The fall in the Indian markets came in response to a global sell-off.

On Monday, in US trades, oil plunged another 5%, triggering selling across equity markets. The US Dow Jones Industrial Average fell 1.9%, while the broader S&P 500 lost 1.8%.

“Risk appetite has come down as FIIs (foreign institutional investors) with exposure to oil and oil-dependent economies are selling heavily across asset classes," said S. Naren, chief investment officer at ICICI Prudential Asset Management Co. Ltd, pointing to the continuing slide in crude oil prices.

“We have historically seen that whenever Indian markets have declined due to global reasons, it is ideally a buying opportunity," added Naren.

On Tuesday, the fall in oil continued, taking prices to a five and half year low. Brent crude fell to below $52 a barrel as fears of a supply glut worsened after both Iraq and Russia reported record oil supplies in the past week. South Arabia also cut prices for European buyers, causing a further dip, Reuters reported.

Talk of a possible exit of Greece from the European Union, if the country fails to stick to the terms as part of a bailout package in 2012, also unnerved investors.

General elections in Greece are scheduled for 25 January and reports suggest that the left-wing Syriza party, which had opposed the terms of the bailout package, may be gaining support.

“People are getting worried about Greece, the sharp decline in crude oil prices and the eventual impact on the large crude producing countries, which is leading to a lot of risk aversion," Sam Mahtani, director of emerging markets at F&C Investments, which manages $3.5 billion of emerging market assets, said in a phone interview from London.

Investors should not panic and should remain focused on good quality assets, added Mahtani.

“I think it is a very good opportunity for those who want to accumulate Indian stocks from a medium-term perspective, as India is a direct beneficiary from a drop in crude prices, and the outlook for India stocks remain optimistic. We are overweight India at this point of time," said Mahtani.

According to provisional figures available on the stock exchange, FIIs were net sellers of Indian equities on Tuesday. FIIs sold a net of 1,570.76 crore, while domestic institutional investors were net buyers at 1,189.65 crore. FIIs pumped in a net of $16.03 billion in Indian equities in 2014, driving the benchmark Sensex 29.42% higher in the course of the year.
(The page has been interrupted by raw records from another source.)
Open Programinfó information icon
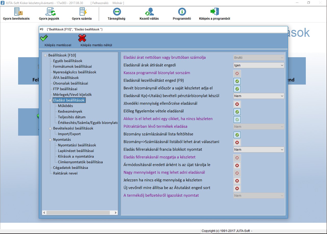327x234 pixels. (182, 12)

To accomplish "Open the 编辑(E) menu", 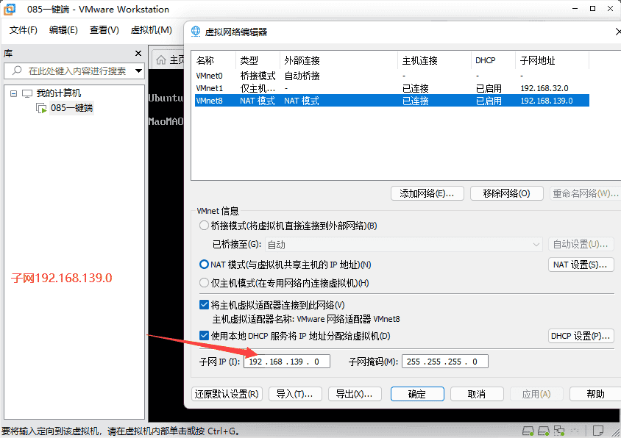I will click(63, 30).
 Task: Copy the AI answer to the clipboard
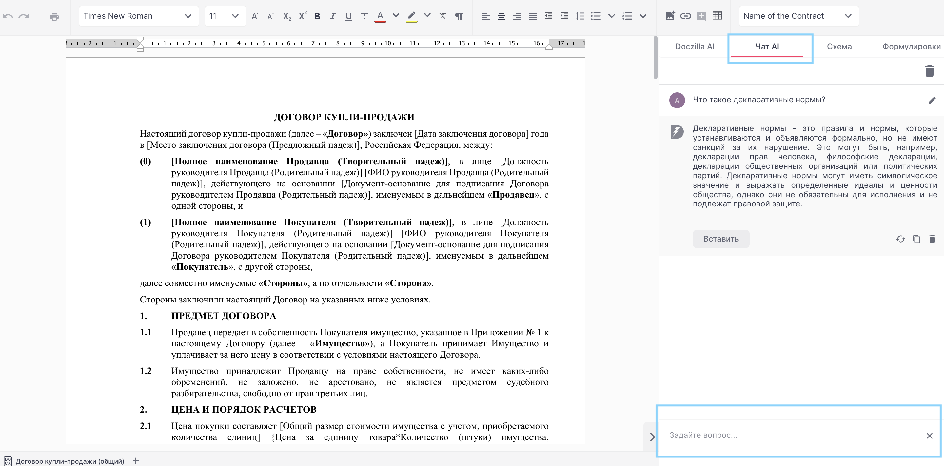917,239
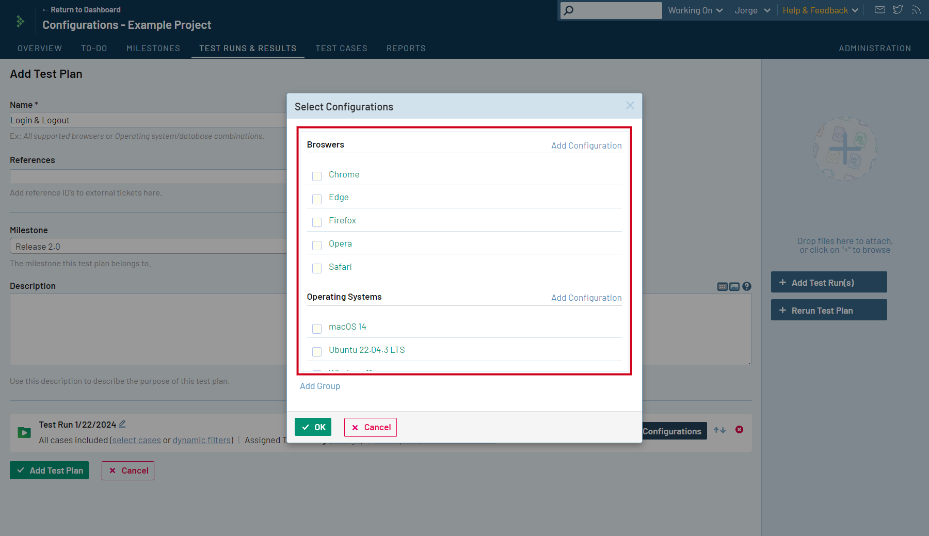Go to the Milestones tab
Screen dimensions: 929x536
click(153, 48)
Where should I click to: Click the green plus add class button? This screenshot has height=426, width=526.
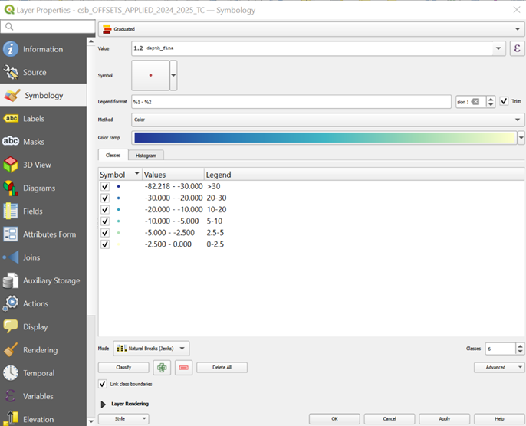162,367
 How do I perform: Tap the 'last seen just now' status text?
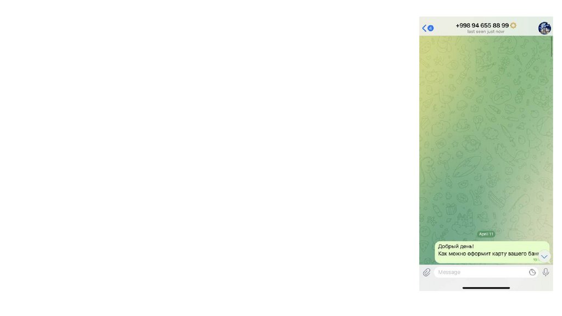[x=486, y=31]
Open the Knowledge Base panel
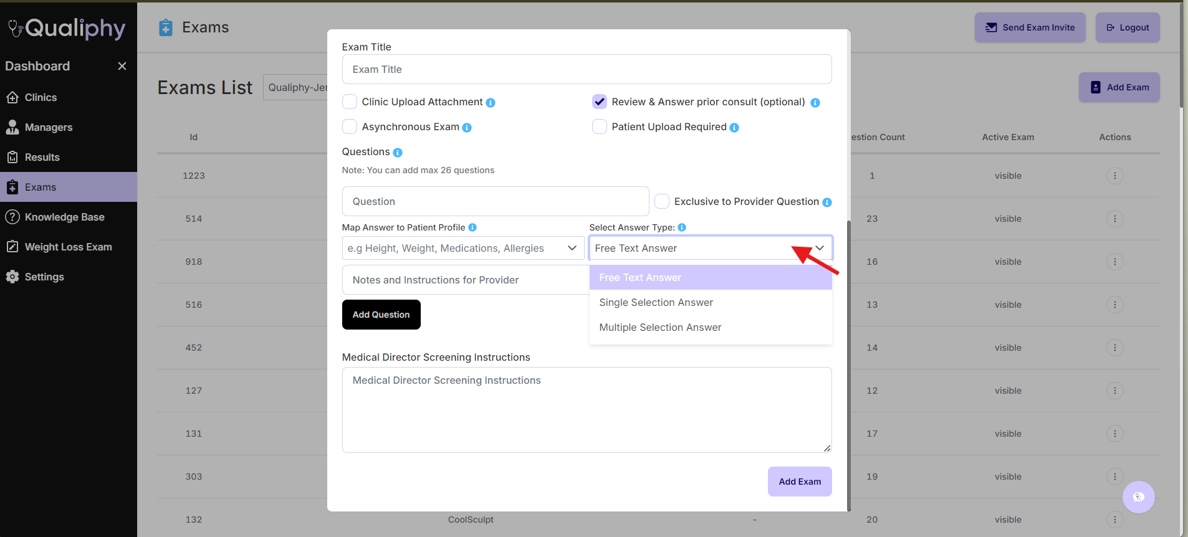The width and height of the screenshot is (1188, 537). coord(64,217)
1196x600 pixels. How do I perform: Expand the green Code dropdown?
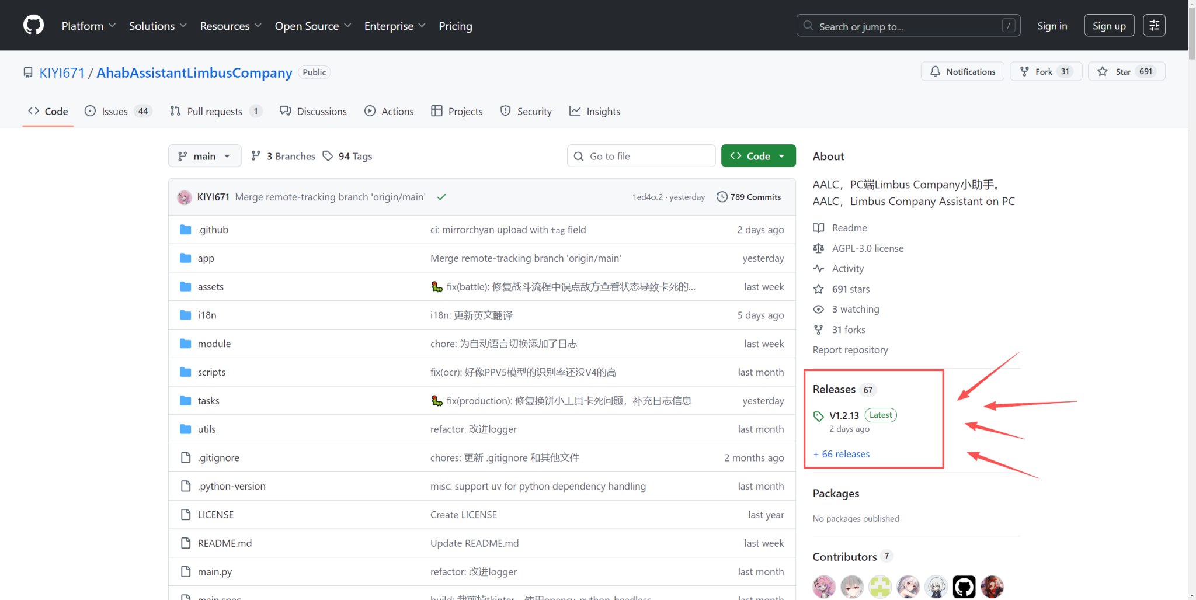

In a note on 26 December, economists at HDFC Bank Ltd pointed out that the recent sharp and possibly permanent reversal in oil prices could impinge on an important source of dollar liquidity.

High oil prices over the last few years and the large cash buffer this has allowed oil producers to build up have been an important contributor to international dollar liquidity and a vital support to asset prices, said HDFC Bank economists Jyotinder Kaur, Shivom Chakravarti, Tanvi Garg.

That is a popular view.

“I think the damage in the markets is largely due to the sharp fall in crude oil prices," said Deven Choksey, managing director and chief executive officer of KR Choksey Shares and Securities Pvt. Ltd.

“Global firms having exposure to various asset classes are facing collateral damages and are selling basket of assets without considering the merits," added Choksey.

In Tuesday’s trade, all sectoral indices of the BSE closed in the red. Oil and gas stocks led the decline, with the sector index dropping 4.2%.

State-run Oil and Natural Gas Corp. Ltd tumbled 5.9%, while Cairn India Ltd dropped 3.5%. Castrol India Ltd was the only gainer in the BSE Oil & Gas Index and it closed nearly 2% higher.

BSE realty and metal indices were down 3.7% and 3.5%, respectively. BSE capital goods, power and consumer durables indices were down 3.2%, 3.1% and 3.1%, respectively. BSE Bankex closed 3% lower.

All Sensex stocks, with the exception of Hindustan Unilever Ltd, closed lower. Energy major Reliance Industries Ltd. contributed the most to the losses on Sensex, shedding 4.7%.

Banking stocks faced selling as well with top lender State Bank of India declining 4.1%, while rivals ICICI Bank Ltd and HDFC Bank shed 4.2% and 1.5% respectively. Mortgage lender Housing Development Finance Corp. Ltd declined 4.7%

“The decline in Indian markets is reflecting what is happening globally. FIIs are cutting down on risk and are key sellers, which is also evident from the strong pressure on the frontline stocks, where they are concentrated," said Gautam Chhaochharia, head of research at UBS Securities India Pvt. Ltd.

BSE Mid Cap and BSE Small Cap indices declined nearly 3% each but fell less than the benchmark indices.

Reuters contributed to this story.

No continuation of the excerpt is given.